Extracted records:
^^^^

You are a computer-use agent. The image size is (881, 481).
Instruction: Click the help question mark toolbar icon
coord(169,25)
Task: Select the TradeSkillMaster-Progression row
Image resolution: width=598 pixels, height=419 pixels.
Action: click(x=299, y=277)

^^^^

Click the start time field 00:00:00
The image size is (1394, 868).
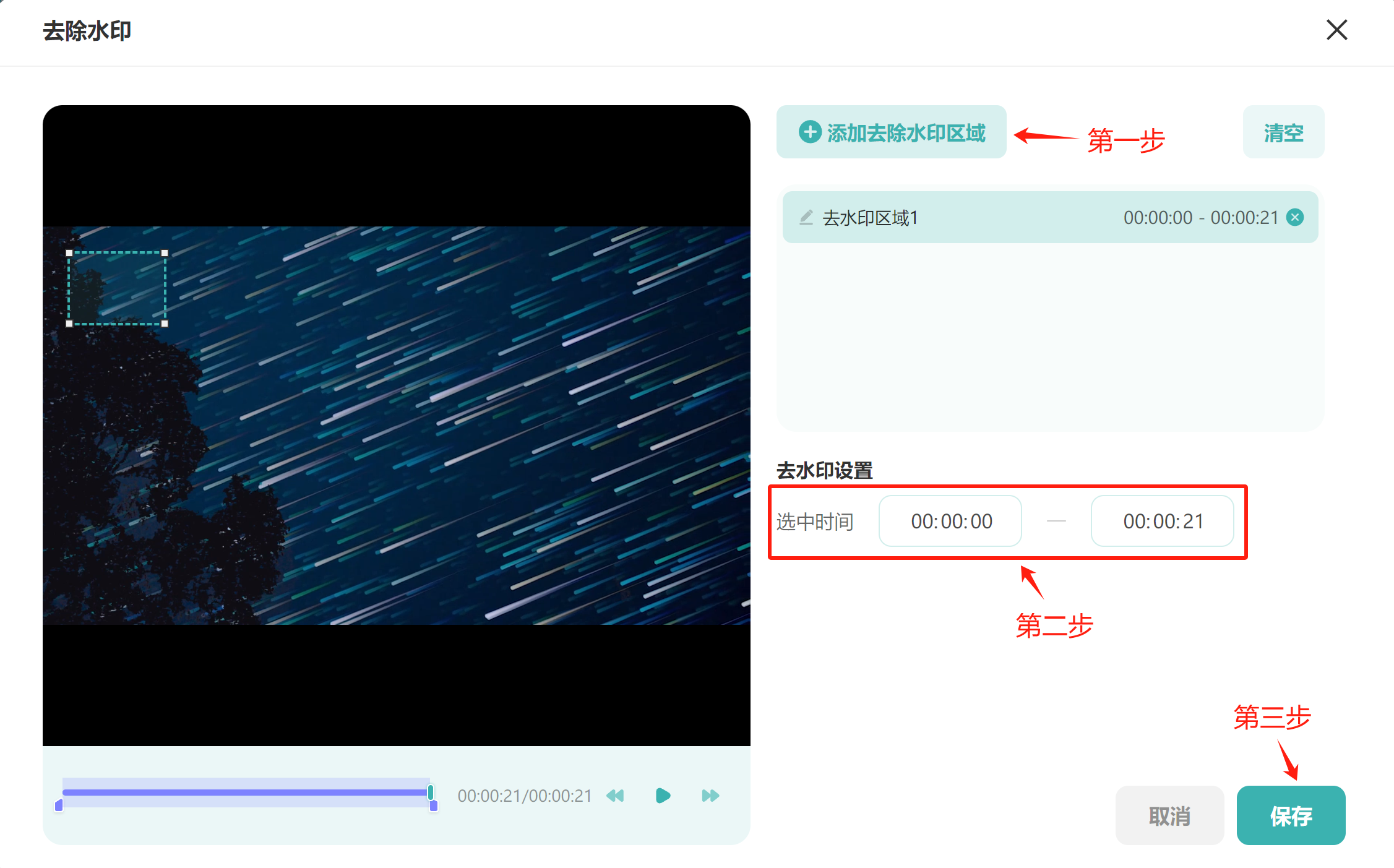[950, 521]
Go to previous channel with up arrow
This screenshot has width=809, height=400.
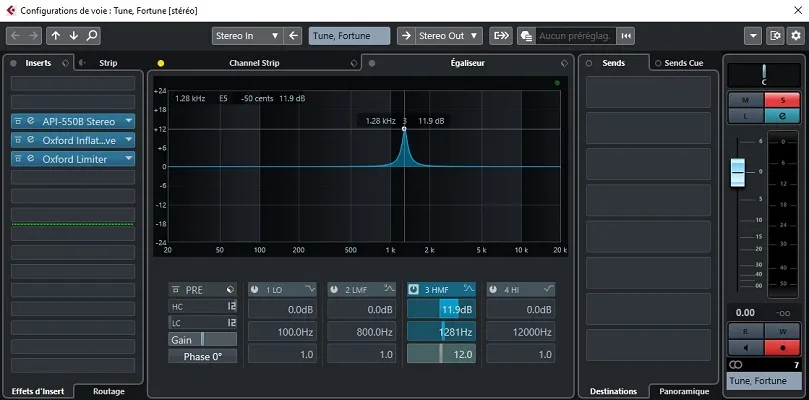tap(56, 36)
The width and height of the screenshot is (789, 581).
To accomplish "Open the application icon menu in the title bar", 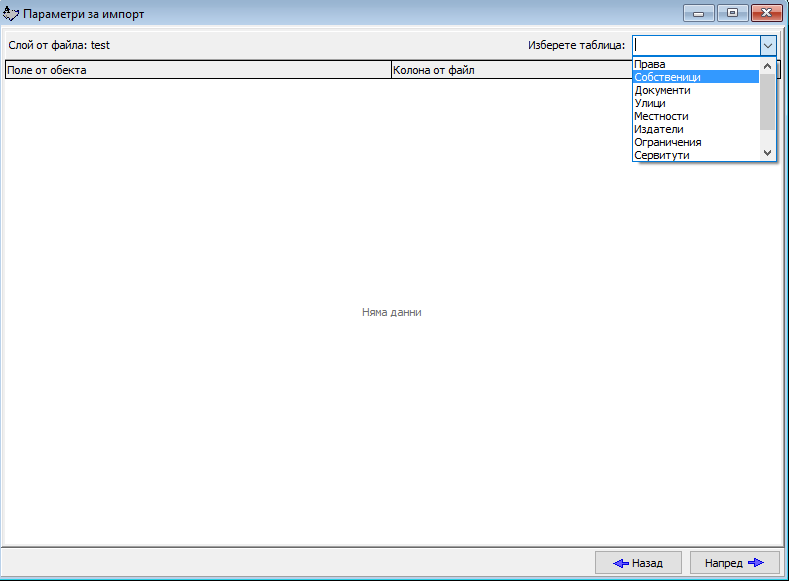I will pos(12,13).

^^^^

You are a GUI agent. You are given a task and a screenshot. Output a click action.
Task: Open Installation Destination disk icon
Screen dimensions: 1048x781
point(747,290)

^^^^

Written problem: Reproduce every line of the material from the one containing "Task: Select the" down to the one containing "Action: click(x=299, y=277)", with both of those lines included.

Solution to this problem:
Task: Select the TradeSkillMaster-Progression row
Image resolution: width=598 pixels, height=419 pixels.
Action: click(x=299, y=277)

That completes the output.